SAV-GSP: Speculative Action Verification with GUI State Prediction

A research project applying speculative decoding principles to GUI agents for faster computer-use automation.

Comprehensive Results

Key Results

Grounding Performance (ScreenSpot-Pro, n=100)
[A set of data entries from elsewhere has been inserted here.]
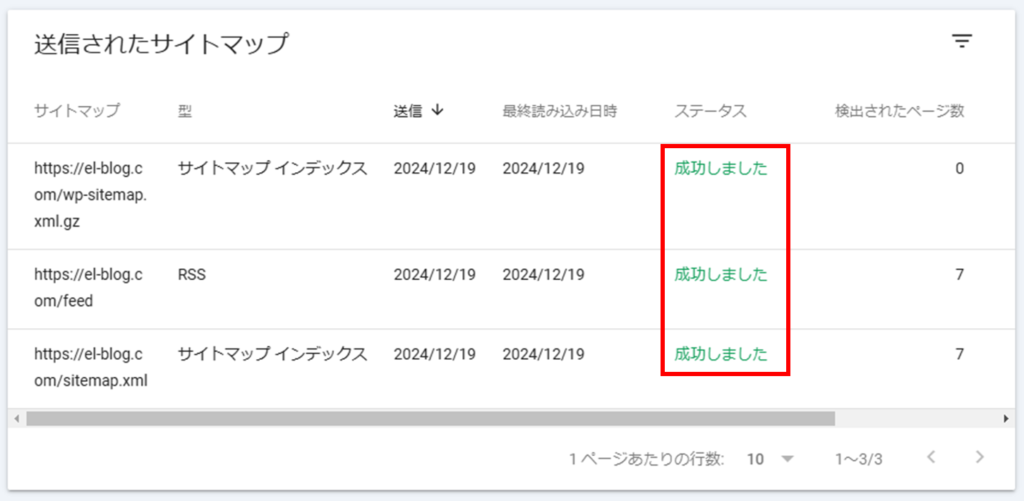Go to the previous page arrow
This screenshot has height=501, width=1024.
(931, 457)
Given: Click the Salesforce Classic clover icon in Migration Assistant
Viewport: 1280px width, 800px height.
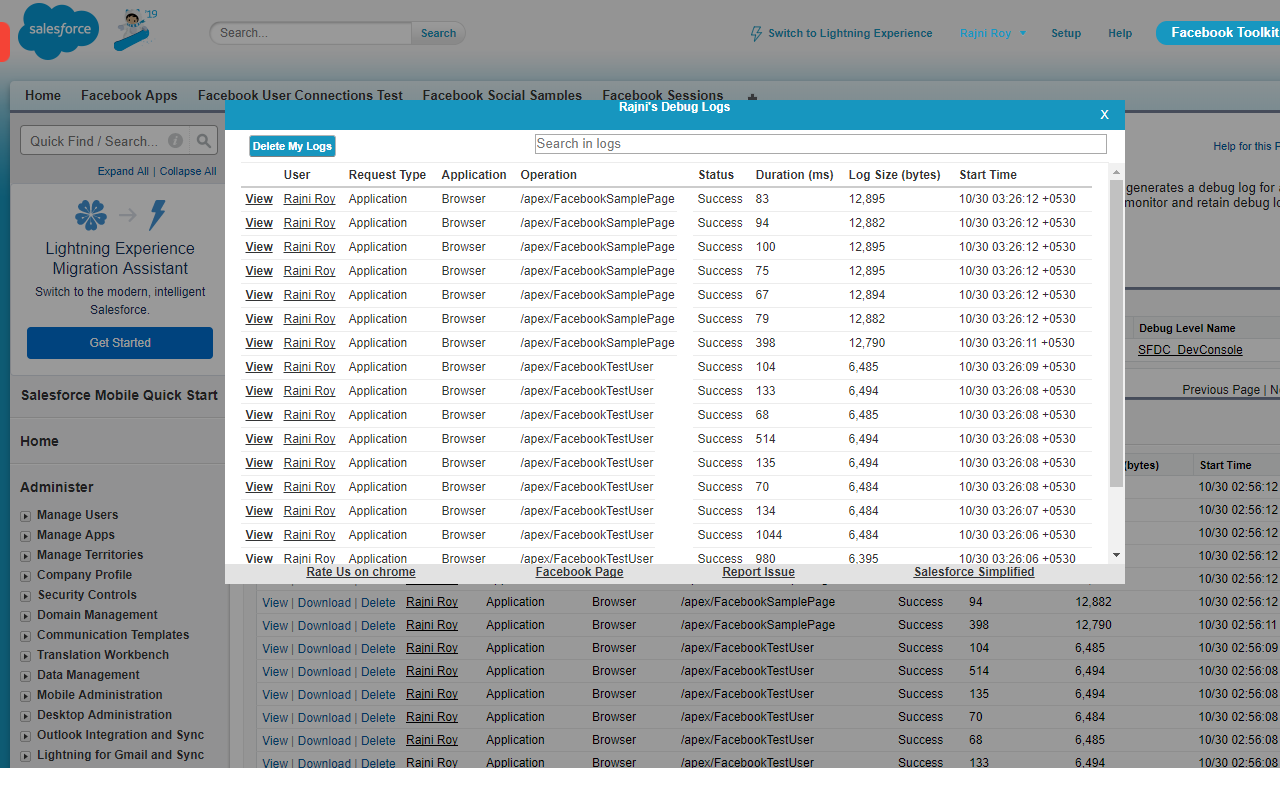Looking at the screenshot, I should coord(90,214).
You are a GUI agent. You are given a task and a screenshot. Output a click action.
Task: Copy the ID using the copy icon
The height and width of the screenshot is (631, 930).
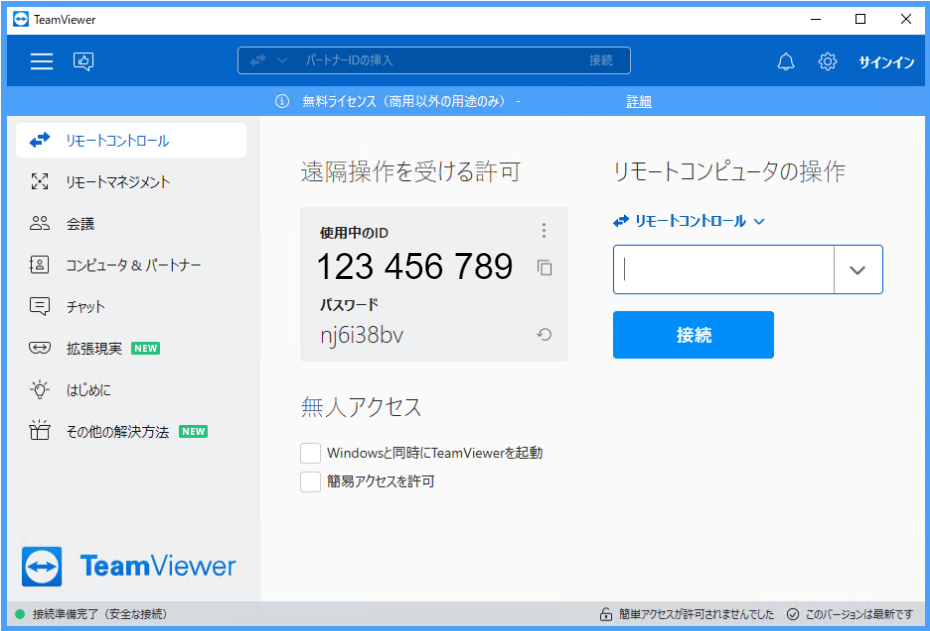click(x=544, y=267)
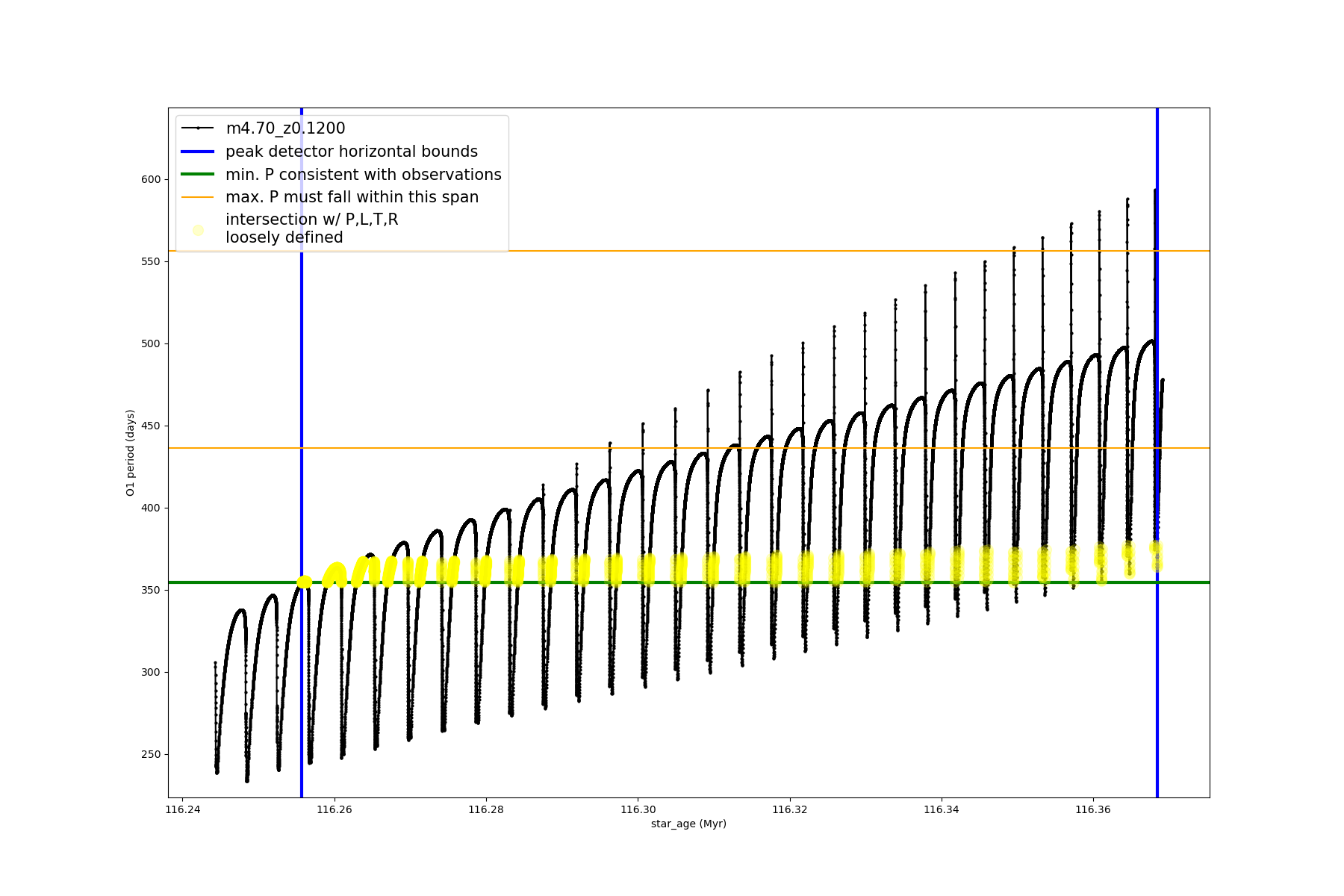Click the orange legend line sample
This screenshot has height=896, width=1344.
[198, 197]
Metric Baseline Fine-tuned Change
Grounding Accuracy (dist<0.1) 39.0% 36.0% -3.0%
Mean Distance Error 0.242 0.256 +5.8%
Median Distance Error 0.125 0.165 +32%
IoU@50 3.0% 3.0% -
Coord Accuracy @5% 21.0% 18.0% -3.0%
Coord Accuracy @10% 39.0% 36.0% -3.0%
Action Type Accuracy 92.0% 94.0% +2.0%
Inference Time 3.61s 3.69s +2.2%
Tokens/Action 65.9 66.1 +0.3%

Speculation Acceptance Rate

Depth K Baseline SAR Fine-tuned SAR Improvement
K=1 90% 100% +10%
K=2 40% 100% +60%
K=3 20% 20% 0%

Key Finding: Fine-tuning dramatically improves SAR for speculation depth K≀2.

Speculation Results

Per-Category Accuracy

Element Type Baseline Fine-tuned
Icon 45.8% 41.7%
Text 32.7% 30.8%

Standard Metrics (Common in GUI Agent Papers)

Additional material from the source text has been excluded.